Depois de finalmente se formar e atingir a nota máxima na redação do Enem, o jovem realizou o sonho e se matriculou na PUC-Rio no começo do ano. A instituição chegou a oferecer um intérprete de Libras. “Ele vai falar Libras, mas agora ele precisa de leitura labial. Se ele for tratado apenas com libras, ele pode perder a fala”, diz a mãe.
Em razão da dificuldade em escrever com lápis ou caneta, o aluno também precisou de um transcritor durante as provas, mas a universidade não dispunha de um. “Ele tirou 10, 9 e 8 nas primeiras provas, mas depois ficou difícil manter o mesmo resultado.”
Assim, a PUC passou a alertá-lo sobre as notas baixas. O jovem pensou em cancelar a matrícula, mas a assistente social recomentou que só trancasse a vaga.
No meio do ano, Bernardo usou a mesma nota do Enem para se inscrever no Sistema de Seleção Unificada (Sisu) e tentar uma vaga na UFRJ. Acabou aprovado em História em primeiro lugar. Lá, as dificuldades foram ainda maiores.

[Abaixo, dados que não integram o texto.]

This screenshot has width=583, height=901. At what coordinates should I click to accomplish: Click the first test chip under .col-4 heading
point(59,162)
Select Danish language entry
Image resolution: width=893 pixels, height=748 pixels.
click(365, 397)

Carmen decidiu acompanhar o filho no primeiro dia de aula, como fazia no Ensino Fundamental, e realizar a tradução simultânea. Ela se sentou de costas para o professor e de frente para o filho enquanto repetia o que era ensinado. “Horário integral, sete matérias, quatro horas cada. Ele aceitou, mas não era uma situação ideal, acabou atrapalhando.”
Ao UOL, Bernardo diz que não basta que as escolas sejam obrigadas a aceitar alunos com necessidades especiais. “Precisa mudar o padrão pedagógico e estimular a formação de profissionais especializados. E é necessário mais contato com as pessoas que têm deficiência.”
Carmen enumera o que a universidade precisa oferecer a um aluno como Bernardo: Primeiro, um aparelho auditivo potente. “Digital e acionado pelo professor. Ele funciona na sala de aula porque reduz os barulhos ao redor. Ele conseguiria ouvir 80% das coisas.”
Um tradutor labial. “Para que ajude o aluno quando ele não puder ver o que o professor fala”. E transcritor. “Alguém precisa transcrever durante a aula. Mas também poderiam autorizar o uso de um laptop”. Com ele, o jovem pode anotar e escrever com mais facilidade.
“Ele tentou de tudo. Tentou sozinho, como no ensino médio. Tentou muito… Eu não quero criticar as universidades; é o sistema. Mas ele ficou decepcionado. Quando ele vê um amigo comentando prova, ele fica muito triste porque ele quer, ele pode, mas não consegue. Ele precisa de ajuda sim. Bernardo é um herói, mas não um super-herói.”
Procuradas, as universidades não responderam até o fechamento da reportagem.